▸ **How to complete this task**: Retype the whole listing, please, keeping every line exact and dropping the pictures.

▸ **Provided material**:
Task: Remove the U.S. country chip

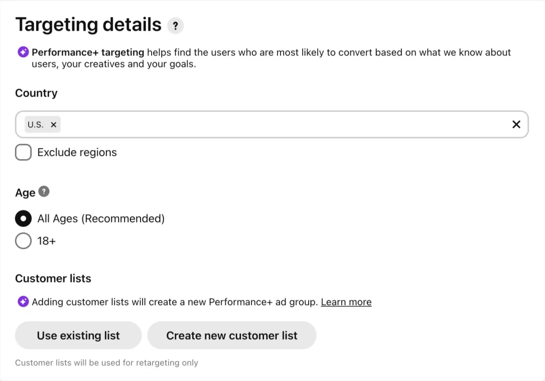Action: (x=54, y=125)
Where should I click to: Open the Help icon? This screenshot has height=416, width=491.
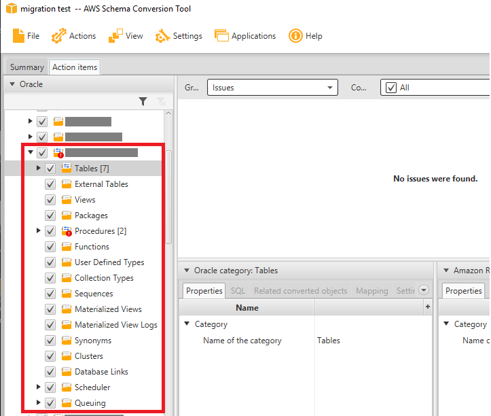tap(295, 36)
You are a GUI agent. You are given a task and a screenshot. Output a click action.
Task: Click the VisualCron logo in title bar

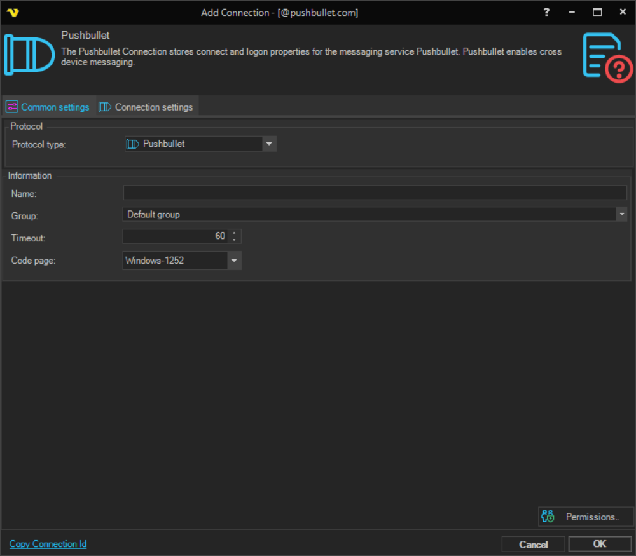[x=13, y=12]
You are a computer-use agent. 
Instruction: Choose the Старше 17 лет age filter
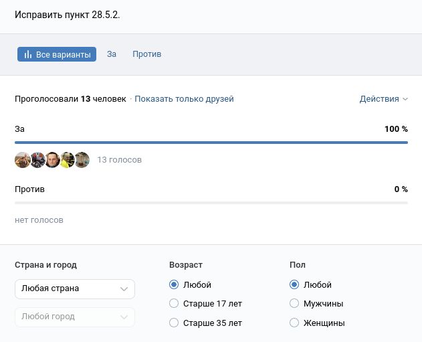174,304
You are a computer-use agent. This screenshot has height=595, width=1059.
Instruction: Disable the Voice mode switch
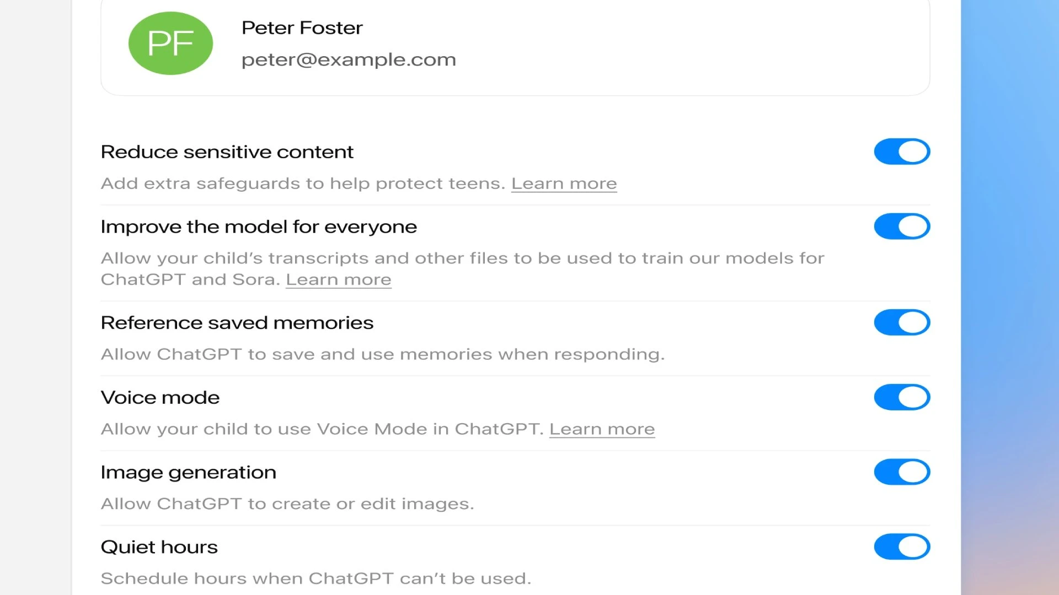click(902, 397)
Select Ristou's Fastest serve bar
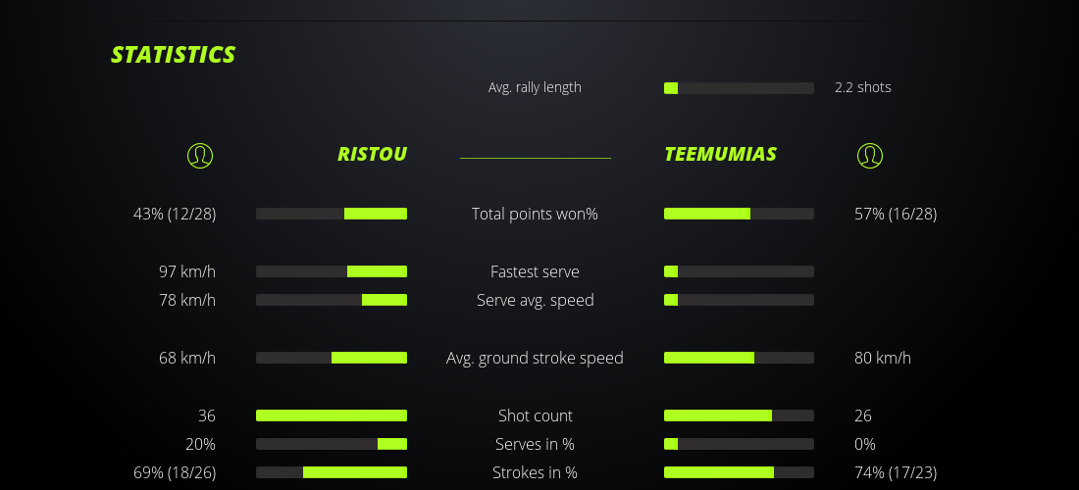This screenshot has height=490, width=1079. [x=332, y=271]
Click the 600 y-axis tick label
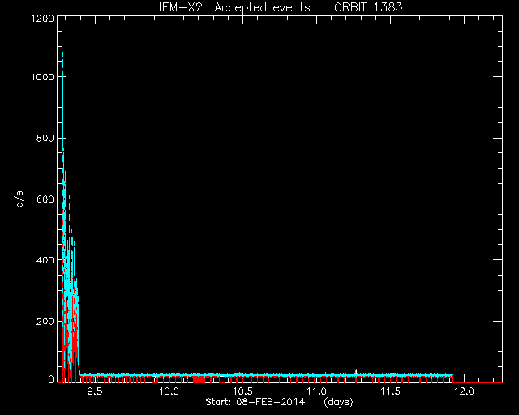This screenshot has width=519, height=415. coord(45,199)

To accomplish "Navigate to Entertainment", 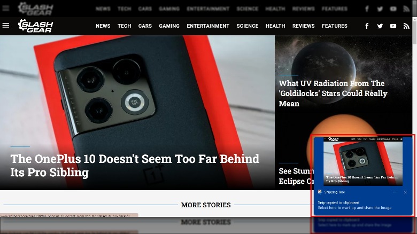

▸ **Result below**:
Task: Remove the U.S. country chip

Action: (x=54, y=125)
Where should I click to: Open the Help icon? This screenshot has height=416, width=491.
tap(295, 36)
You are a GUI agent. You are given a task and a screenshot. Output a click action.
Task: Click the VisualCron logo in title bar

[x=13, y=12]
You are a computer-use agent. 
Instruction: Choose the Старше 17 лет age filter
174,304
You are a computer-use agent. This screenshot has height=595, width=1059.
Instruction: Disable the Voice mode switch
click(902, 397)
Select Ristou's Fastest serve bar
This screenshot has height=490, width=1079. [x=332, y=271]
Click the 600 y-axis tick label
This screenshot has width=519, height=415. coord(45,199)

To accomplish "Navigate to Entertainment", 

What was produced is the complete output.